2023-04-28 01:44| 来源: 网络整理| 查看: 265

屈肖肖 乔庆阳 陈宁 宋同阳 李瑜 刘树义

1西安医学院临床医学院(西安710021);2西安医学院第二附属医院耳鼻咽喉科(西安710038)

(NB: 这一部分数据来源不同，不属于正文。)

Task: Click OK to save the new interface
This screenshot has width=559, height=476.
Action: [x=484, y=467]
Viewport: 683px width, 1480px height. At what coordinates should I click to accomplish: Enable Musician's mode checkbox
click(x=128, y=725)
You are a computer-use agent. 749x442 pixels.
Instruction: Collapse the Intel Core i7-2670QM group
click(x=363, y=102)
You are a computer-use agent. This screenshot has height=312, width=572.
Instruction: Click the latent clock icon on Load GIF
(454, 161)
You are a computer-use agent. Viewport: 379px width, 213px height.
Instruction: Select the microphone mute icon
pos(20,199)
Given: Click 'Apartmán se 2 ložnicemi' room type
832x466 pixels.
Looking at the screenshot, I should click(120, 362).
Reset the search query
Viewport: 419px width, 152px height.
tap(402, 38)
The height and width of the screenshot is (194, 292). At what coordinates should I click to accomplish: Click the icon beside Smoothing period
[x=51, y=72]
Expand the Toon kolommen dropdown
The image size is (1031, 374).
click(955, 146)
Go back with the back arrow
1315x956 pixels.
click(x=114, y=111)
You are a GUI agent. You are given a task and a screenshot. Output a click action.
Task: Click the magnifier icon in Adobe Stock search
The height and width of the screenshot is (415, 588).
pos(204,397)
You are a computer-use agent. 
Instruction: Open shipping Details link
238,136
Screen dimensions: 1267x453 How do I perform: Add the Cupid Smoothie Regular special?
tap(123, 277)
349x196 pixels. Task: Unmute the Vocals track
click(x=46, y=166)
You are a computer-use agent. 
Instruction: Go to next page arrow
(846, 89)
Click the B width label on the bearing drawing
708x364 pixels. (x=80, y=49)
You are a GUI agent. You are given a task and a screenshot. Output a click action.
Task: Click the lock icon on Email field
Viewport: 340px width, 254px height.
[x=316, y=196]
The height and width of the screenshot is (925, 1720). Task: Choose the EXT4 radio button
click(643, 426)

激素性股骨头坏死(steroid-induced avascular necrosis of the femoral head,SANFH)是由于激素长期或过量使用导致股骨头出现骨小梁减少、股骨头塌陷的一种疾病。患者通常以髋部疼痛、髋关节活动障碍为主要临床表现,严重者出现瘫痪[1]。SANFH 多累及双侧股骨头,目前除全髋关节置换术外,尚无有效的治疗方法。行手术治疗后可能面假体松动、使用寿命、假体周围骨折、感染等并发症[2]。因此,探索SANFH 的防治策略是临床亟待解决的难题。目前对SANFH 的研究较为广泛,其中脂质代谢紊乱学说的关注度较高。研究表明,激素可使机体内血脂升高,股骨头内出现脂滴堆积现象,进而出现股骨头坏死[3],而应用他汀类药物可改善高血脂和股骨头坏死发生率[4-5]。但这仍无法满足临床治疗需求,其预防机制和方法仍需进一步探究。本研究通过构建SANFH 大鼠模型,给予自噬干预后观察股骨头坏死、血脂及血管内皮改善情况,为临床寻找防治SANFH 的新方法。

1 材料与方法

1.1 研究材料本研究实验动物SD 大鼠18 只(SPF 级)购自西安交通大学医学部实验动物中心,雌、雄各9 只,平均体质量为(241.37 ± 10.45)g。脂多糖(LPS,货号:L8880)、3-甲基腺嘌呤(3-MA,货号:IM0190)、雷帕霉素(Rapamycin,货号:R8140)购自北京索莱宝科技有限公司;注射用甲泼尼龙琥珀酸钠(40 mg/瓶)购自辉瑞制药有限公司。LC3Ⅱ/Ⅰ(货号:14600-1-AP)、p62(货号:18420-1-AP)抗体购自Proteintech 公司。内皮型一氧化氮合酶(eNOS)、一氧化氮(NO)等ELISA 试剂盒均购自美国R&D 公司。本研究经西安医学院生物医学科学研究伦理委员会批准(伦理审批号:XYLS2022110)。

1.2 研究方法

1.2.1 分组及动物模型制备大鼠进入动物中心后,适应性饲养1 周,采用随机数字表法分为3 组:模型组(M 组)、自噬阻断组(M-3-MA 组)及自噬激动组(M-Rap 组),每组6只,雌、雄各半。3组大鼠经腹腔注射LSP(20 μg/kg)2 次,每次间隔24 h,然后两侧臀肌交替注射甲泼尼龙(40 mg/kg),每周3 次,每次间隔24 h,持续4 周。M-3-MA 组与M-Rap 组每次肌肉注射甲泼尼龙前30 min,经腹腔分别注射3-MA(2.5 mg/kg)、雷帕霉素(1 mg/kg)。停止给予甲泼尼龙后继续饲养4 周,腹主动脉采血、收集双侧股骨头标本。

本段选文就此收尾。